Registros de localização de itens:
▬▬▬▬▬▬

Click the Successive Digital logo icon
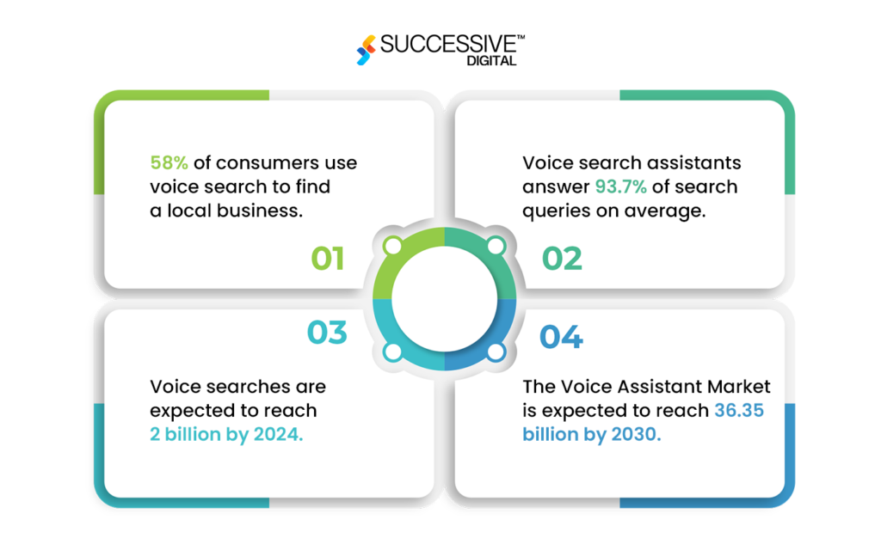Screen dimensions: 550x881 (367, 50)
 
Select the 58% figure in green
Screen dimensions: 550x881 (169, 163)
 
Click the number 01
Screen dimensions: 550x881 (327, 258)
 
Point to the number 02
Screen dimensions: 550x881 (562, 258)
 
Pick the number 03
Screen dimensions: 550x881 (327, 333)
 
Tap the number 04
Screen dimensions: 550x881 (562, 337)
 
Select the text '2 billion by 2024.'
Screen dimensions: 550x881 (226, 434)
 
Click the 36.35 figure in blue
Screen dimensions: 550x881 (739, 411)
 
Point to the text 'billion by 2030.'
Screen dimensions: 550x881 (592, 434)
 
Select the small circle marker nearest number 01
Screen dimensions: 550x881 (392, 247)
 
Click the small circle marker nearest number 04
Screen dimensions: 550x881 (496, 351)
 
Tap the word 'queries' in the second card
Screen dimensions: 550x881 (553, 211)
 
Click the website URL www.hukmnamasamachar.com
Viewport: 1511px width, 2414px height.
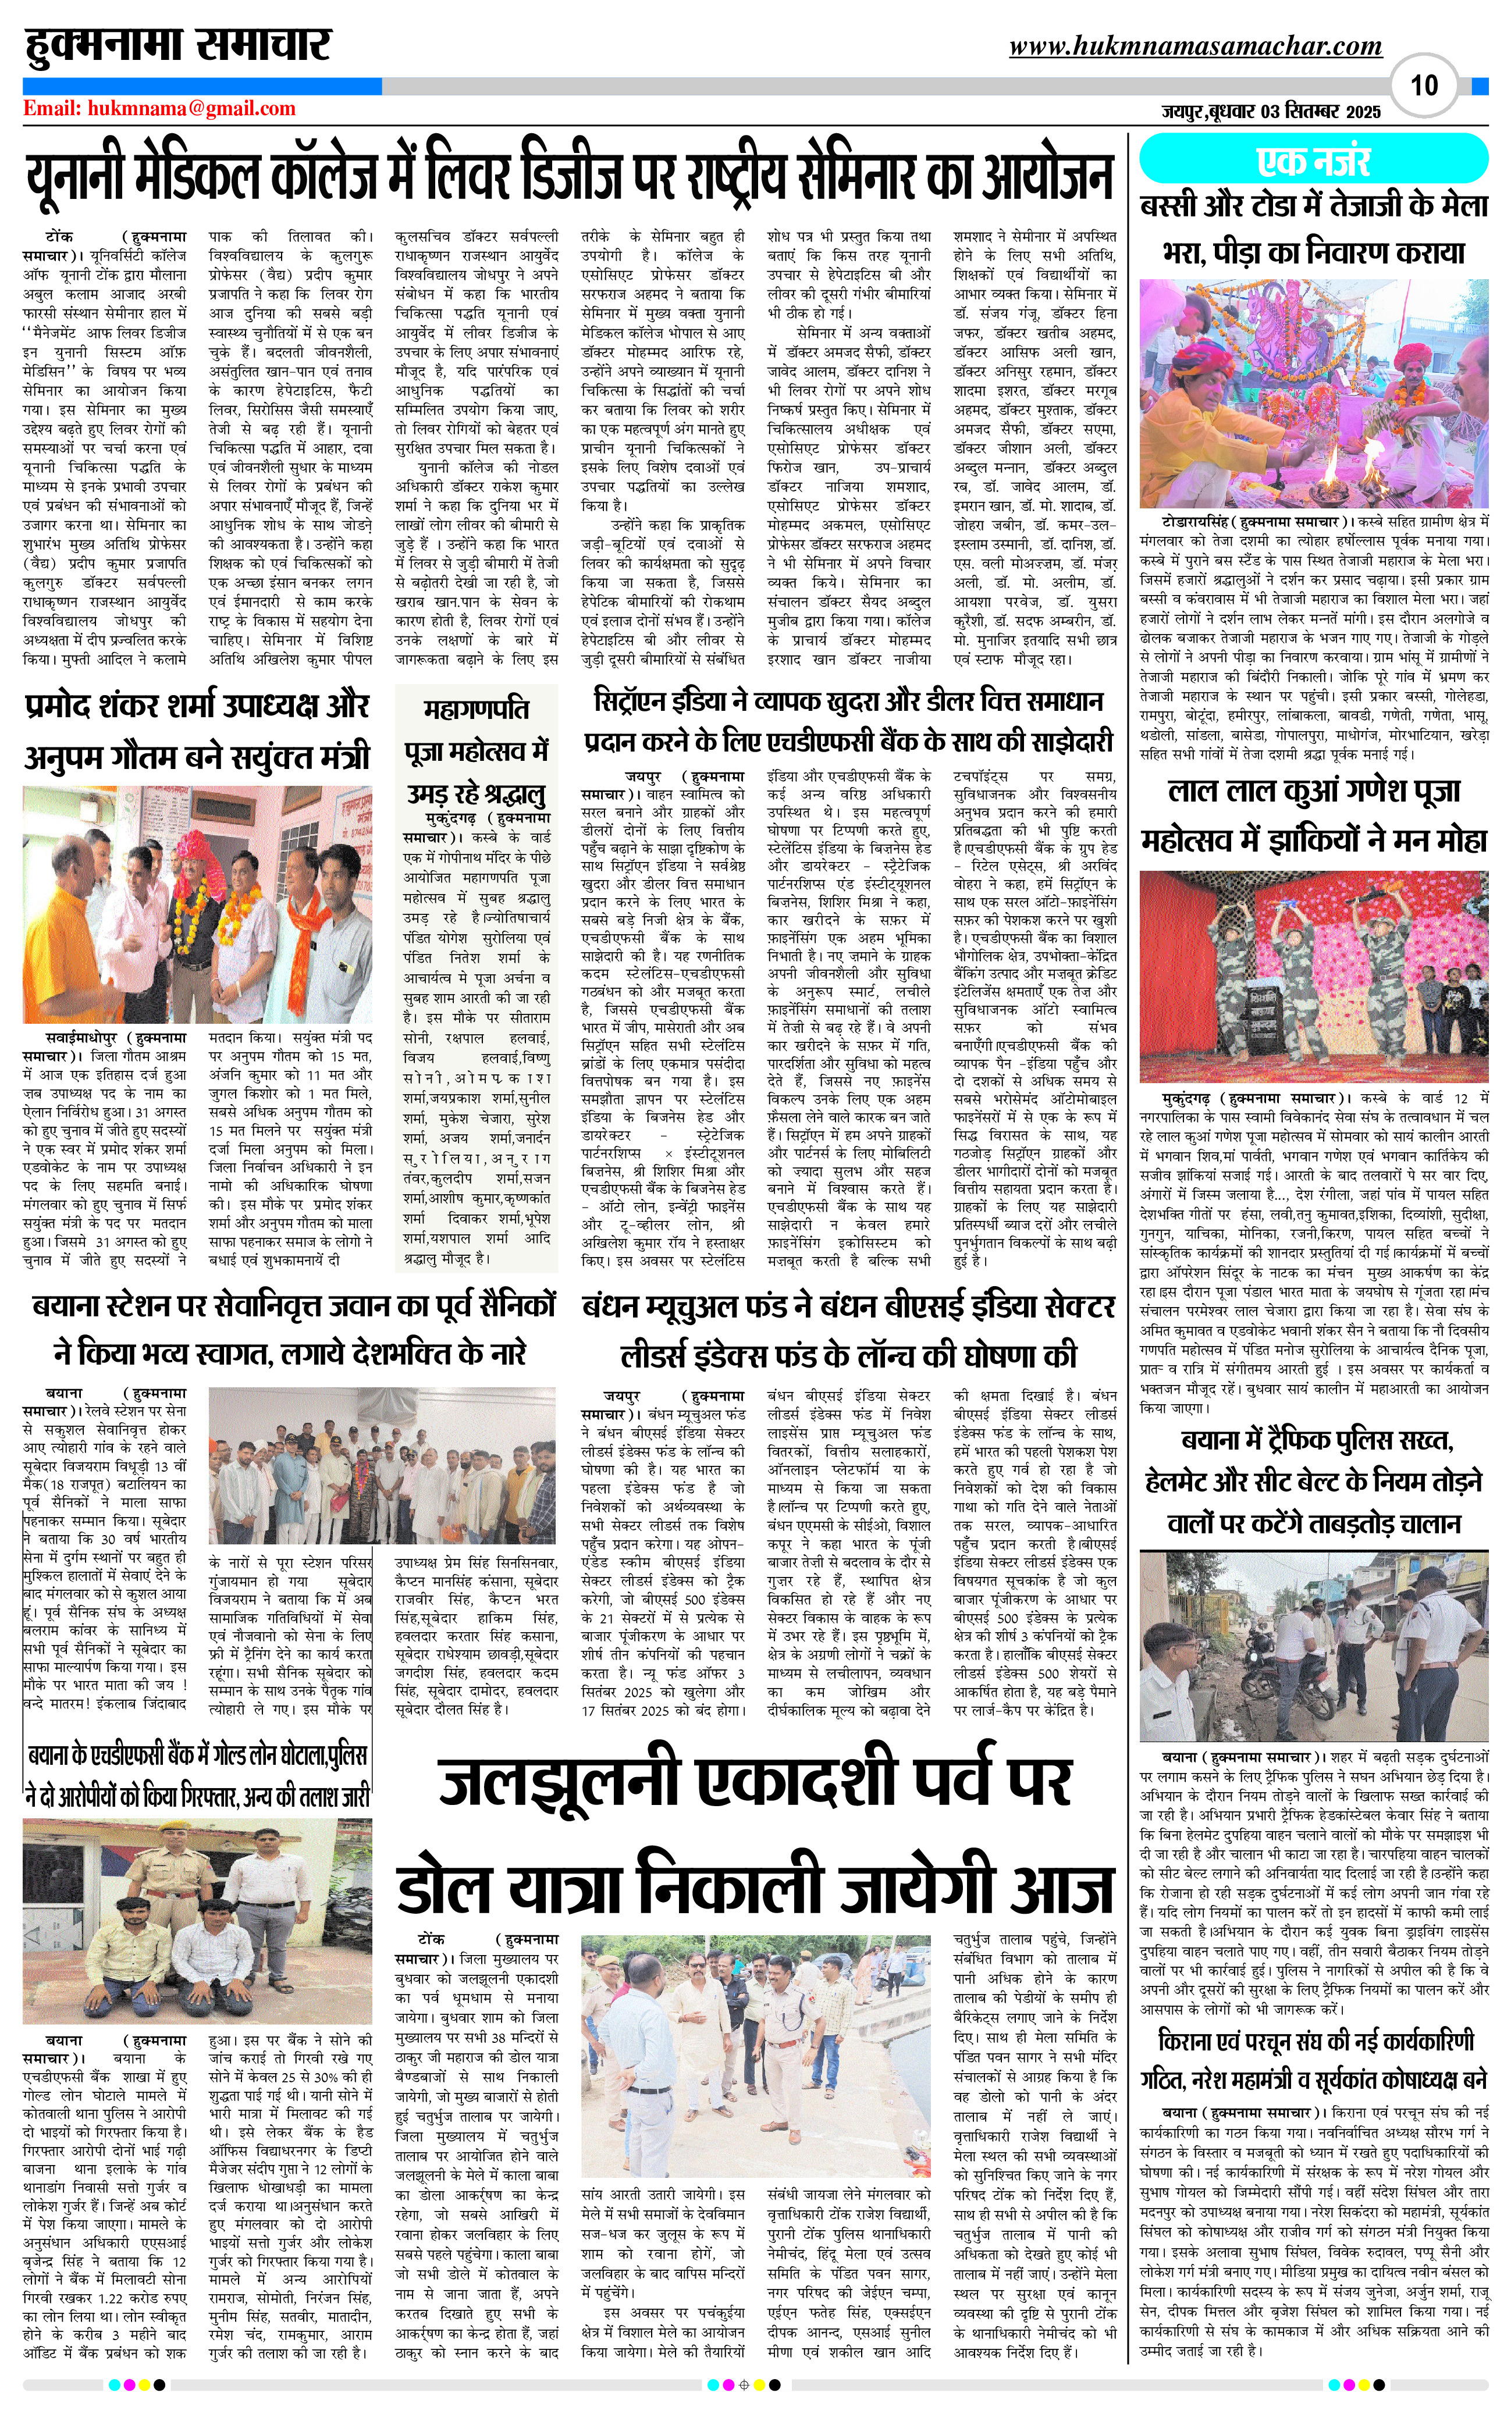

▬▬▬▬▬▬

Instrução: Reproduza todo o material acima linha por linha, sem nenhuma alteração. Deixe as imagens de fora da resposta.

Resposta do exercício:
Click the Successive Digital logo icon
Screen dimensions: 550x881 (367, 50)
 
Select the 58% figure in green
Screen dimensions: 550x881 (169, 163)
 
Click the number 01
Screen dimensions: 550x881 (327, 258)
 
Point to the number 02
Screen dimensions: 550x881 (562, 258)
 
Pick the number 03
Screen dimensions: 550x881 (327, 333)
 
Tap the number 04
Screen dimensions: 550x881 (562, 337)
 
Select the text '2 billion by 2024.'
Screen dimensions: 550x881 (226, 434)
 
Click the 36.35 figure in blue
Screen dimensions: 550x881 (739, 411)
 
Point to the text 'billion by 2030.'
Screen dimensions: 550x881 (592, 434)
 
Select the small circle marker nearest number 01
Screen dimensions: 550x881 (392, 247)
 
Click the small circle marker nearest number 04
Screen dimensions: 550x881 (496, 351)
 
Tap the word 'queries' in the second card
Screen dimensions: 550x881 (553, 211)
 
Click the website URL www.hukmnamasamachar.com
Viewport: 1511px width, 2414px height.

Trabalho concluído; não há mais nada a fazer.